Multi- Omics Reveals Azacitidine Partially Restores Hematopoiesis-Supportive Functions in Mesenchymal Stromal Cells from Patients with Chronic Myelomonocytic Leukemia

Abstract Hypomethylating agents (HMAs) including azacitidine (AZA) represent the only FDA-approved first-line treatments for patients with chronic myelomonocytic leukemia (CMML). However, the mechanism by which HMAs produce therapeutic responses (e.g., hematological improvement) remains unclear.
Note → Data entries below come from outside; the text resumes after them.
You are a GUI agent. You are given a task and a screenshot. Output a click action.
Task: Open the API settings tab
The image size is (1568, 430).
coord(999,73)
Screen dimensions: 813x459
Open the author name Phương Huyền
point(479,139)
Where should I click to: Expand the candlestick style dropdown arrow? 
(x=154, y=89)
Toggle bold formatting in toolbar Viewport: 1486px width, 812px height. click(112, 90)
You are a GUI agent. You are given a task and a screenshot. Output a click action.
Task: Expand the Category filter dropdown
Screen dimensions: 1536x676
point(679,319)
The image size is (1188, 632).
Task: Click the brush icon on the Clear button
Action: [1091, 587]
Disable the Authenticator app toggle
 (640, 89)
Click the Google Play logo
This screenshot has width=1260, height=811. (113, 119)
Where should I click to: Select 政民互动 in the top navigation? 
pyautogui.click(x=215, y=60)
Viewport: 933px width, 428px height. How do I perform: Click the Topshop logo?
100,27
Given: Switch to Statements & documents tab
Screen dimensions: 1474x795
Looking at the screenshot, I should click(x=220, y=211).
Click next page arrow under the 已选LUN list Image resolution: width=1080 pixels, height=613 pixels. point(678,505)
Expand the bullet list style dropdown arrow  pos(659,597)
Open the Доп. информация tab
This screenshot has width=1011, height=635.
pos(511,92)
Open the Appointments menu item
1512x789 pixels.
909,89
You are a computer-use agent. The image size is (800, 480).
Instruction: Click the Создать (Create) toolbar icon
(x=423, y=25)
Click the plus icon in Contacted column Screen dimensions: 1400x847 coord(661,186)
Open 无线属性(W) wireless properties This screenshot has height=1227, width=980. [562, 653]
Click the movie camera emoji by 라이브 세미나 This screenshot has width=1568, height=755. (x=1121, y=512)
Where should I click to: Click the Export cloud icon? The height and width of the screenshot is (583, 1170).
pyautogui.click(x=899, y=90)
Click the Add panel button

Bone marrow mesenchymal stromal cells (MSCs) play a crucial role in regulating the self-renewal, survival and differentiation of hematopoietic stem and progenitor cells (HSPCs). Recently, the identified sensitivity of patient-derived MSCs to HMAs underlines a critical yet unexplored role of MSCs in regulating post-HMA efficacies. By utilizing high-throughput approaches including targeted exon sequencing, DNA methylation profiling, and RNA sequencing, our present study aims to delineate the modifications and consequences of AZA on CMML-MSCs. Demonstrated by integrated multi-omics analysis, our results reveal that cytogenetically independent CMML-MSCs exhibit strikingly high amenability to AZA. Through selectively de-methylating/methylating CpGs of 1395 sensitive genes, AZA re-activates HSPC-supportive signatures and enhances the protective effect of CMML-MSCs on healthy HSPCs. Along with the reconstitution of the dysregulated methylome/transcriptome, AZA partially restored the impaired functions of CMML-MSCs to support healthy hematopoiesis in long-term co-culture conditions. Our findings suggested a niche-dependent mechanism of post-HMA recovery of normal hematopoiesis. Identifying AZA-sensitive genes and functions may be of particular value in developing niche-targeting strategies in treating myeloid malignancies.